The first indications of the new mood emerged during the recent annual meetings of the Organisation for Economic Co-operation and Development in Paris. Since then, senior officials have taken heart from French approval of a US-EC accord on trade in oilseeds.

Last week, Edouard Balladur, the French Prime Minister, warned that France still found the Washington-Brussels Blair House agreement on cutting farm trade subsidies unacceptable. But officials interpret this stand as an effort to limit the negotiating room of Sir Leon Brittan, the EC's chief trade negotiator, at critical trade talks between the US, EC, Japan and Canada in Tokyo, two weeks before the 7-9 July economic summit.

Those trade talks, on 23-24 June, will be the occasion when the main countries reveal their final negotiating positions and will determine whether an an outline Uruguay round deal can be agreed at the summit.

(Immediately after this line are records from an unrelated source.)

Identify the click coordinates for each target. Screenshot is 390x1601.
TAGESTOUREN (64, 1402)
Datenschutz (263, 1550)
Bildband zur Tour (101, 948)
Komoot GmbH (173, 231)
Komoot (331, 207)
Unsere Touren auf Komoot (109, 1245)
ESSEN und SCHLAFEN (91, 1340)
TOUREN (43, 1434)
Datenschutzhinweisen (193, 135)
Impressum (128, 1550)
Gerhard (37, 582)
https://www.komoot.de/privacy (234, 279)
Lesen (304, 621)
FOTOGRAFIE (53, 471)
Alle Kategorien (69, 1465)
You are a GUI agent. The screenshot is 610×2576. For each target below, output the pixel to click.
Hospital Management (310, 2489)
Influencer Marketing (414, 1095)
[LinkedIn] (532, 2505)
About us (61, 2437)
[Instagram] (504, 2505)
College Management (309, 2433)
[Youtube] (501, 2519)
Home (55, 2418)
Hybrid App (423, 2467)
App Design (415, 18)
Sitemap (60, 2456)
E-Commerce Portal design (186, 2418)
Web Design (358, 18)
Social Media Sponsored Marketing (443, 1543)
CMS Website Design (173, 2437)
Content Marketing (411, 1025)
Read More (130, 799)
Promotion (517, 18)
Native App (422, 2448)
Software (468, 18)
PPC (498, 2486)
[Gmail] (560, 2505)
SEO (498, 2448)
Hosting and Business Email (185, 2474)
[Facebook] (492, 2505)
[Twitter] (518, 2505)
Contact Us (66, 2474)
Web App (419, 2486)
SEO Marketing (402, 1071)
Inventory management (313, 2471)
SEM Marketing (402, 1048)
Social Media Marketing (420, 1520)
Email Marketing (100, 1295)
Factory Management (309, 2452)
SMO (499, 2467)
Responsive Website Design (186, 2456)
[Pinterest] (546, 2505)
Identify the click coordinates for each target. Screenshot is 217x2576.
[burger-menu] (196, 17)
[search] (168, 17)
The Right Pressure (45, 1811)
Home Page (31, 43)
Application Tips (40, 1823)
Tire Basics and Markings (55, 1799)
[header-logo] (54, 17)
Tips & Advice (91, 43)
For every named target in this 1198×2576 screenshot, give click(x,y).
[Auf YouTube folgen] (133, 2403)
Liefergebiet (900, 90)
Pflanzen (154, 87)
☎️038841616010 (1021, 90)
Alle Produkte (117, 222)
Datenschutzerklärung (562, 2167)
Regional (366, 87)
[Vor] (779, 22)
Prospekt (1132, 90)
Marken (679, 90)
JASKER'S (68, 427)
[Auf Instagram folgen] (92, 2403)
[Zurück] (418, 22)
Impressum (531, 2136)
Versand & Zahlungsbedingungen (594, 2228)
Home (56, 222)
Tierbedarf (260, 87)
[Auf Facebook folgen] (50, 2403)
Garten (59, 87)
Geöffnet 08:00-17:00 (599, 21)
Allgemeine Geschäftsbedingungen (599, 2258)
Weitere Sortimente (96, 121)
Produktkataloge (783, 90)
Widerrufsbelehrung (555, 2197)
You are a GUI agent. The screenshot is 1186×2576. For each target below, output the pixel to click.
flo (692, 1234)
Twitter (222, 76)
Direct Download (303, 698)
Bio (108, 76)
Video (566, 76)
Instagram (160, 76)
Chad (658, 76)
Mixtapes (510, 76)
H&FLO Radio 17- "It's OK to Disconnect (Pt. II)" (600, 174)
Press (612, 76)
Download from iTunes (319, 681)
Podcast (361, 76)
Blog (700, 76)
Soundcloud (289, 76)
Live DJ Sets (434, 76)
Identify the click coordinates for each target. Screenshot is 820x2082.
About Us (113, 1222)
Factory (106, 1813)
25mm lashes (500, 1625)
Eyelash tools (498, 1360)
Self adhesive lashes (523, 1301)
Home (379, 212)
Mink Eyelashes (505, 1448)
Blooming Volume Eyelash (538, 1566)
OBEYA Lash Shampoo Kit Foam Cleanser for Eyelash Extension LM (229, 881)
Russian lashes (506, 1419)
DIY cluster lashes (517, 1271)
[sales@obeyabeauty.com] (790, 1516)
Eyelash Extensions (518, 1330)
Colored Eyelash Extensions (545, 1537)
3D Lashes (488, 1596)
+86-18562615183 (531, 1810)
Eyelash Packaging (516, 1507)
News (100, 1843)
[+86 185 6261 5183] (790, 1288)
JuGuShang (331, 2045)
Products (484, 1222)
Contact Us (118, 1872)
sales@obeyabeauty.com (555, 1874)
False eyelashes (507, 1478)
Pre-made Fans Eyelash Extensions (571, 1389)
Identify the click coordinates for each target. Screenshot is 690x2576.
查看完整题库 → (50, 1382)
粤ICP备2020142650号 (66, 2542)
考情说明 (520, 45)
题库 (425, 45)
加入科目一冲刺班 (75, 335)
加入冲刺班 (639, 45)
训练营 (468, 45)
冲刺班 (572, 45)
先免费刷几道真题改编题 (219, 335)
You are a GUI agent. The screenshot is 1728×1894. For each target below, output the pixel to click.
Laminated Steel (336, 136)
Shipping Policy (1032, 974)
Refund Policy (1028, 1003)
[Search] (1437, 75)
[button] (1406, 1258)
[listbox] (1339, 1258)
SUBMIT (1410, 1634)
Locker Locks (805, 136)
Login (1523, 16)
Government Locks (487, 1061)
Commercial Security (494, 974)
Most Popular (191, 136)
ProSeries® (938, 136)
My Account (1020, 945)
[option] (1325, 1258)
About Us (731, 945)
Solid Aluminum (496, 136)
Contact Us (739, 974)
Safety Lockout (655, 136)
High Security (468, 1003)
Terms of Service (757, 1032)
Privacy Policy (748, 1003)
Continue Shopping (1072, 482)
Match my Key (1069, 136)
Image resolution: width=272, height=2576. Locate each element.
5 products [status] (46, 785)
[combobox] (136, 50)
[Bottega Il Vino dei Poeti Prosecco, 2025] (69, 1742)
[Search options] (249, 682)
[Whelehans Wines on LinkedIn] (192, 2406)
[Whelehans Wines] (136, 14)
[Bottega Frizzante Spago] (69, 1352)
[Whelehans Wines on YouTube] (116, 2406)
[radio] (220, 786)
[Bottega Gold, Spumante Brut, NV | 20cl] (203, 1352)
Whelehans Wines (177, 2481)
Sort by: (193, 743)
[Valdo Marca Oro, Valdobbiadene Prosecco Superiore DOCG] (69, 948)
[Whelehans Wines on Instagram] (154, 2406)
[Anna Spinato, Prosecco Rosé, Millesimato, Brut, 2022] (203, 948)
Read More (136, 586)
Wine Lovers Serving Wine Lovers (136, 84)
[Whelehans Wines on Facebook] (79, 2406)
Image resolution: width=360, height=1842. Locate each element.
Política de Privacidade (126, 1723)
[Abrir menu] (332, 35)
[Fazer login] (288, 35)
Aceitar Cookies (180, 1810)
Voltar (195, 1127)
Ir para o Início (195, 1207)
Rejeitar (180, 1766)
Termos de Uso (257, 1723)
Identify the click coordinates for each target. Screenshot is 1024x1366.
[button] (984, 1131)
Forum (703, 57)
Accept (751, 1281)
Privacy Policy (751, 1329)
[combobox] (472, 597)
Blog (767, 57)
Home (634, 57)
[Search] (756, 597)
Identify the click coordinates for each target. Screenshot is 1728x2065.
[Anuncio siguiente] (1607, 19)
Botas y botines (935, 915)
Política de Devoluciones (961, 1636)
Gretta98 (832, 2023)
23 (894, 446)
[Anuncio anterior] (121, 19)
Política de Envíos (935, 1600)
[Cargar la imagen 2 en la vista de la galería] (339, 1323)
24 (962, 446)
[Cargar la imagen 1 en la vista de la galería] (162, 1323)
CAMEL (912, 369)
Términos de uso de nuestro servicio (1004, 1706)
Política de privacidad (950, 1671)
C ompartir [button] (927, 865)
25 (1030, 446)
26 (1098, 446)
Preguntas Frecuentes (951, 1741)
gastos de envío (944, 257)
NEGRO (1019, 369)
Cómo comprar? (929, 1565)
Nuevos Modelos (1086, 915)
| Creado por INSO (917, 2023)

The main worry now is a breakdown in trade talks between the US and Japan. Tokyo is rejecting US attempts to impose numerical import targets in an effort to curb the Japanese trade surplus and prise open Japanese markets to foreign goods. Hopes are pinned, however, on Japan's reluctance to allow the Gatt talks to collapse irrevocably on its home ground at Tokyo.

The new strategy for saving the Uruguay round has been developed by Sir Leon and Mickey Kantor, the US Trade Representative.

The deadline for an overall agreement is 15 December, in effect the cut-off date for President Bill Clinton to present Congress with a Gatt agreement or risk the deal being picked apart by congressional committees.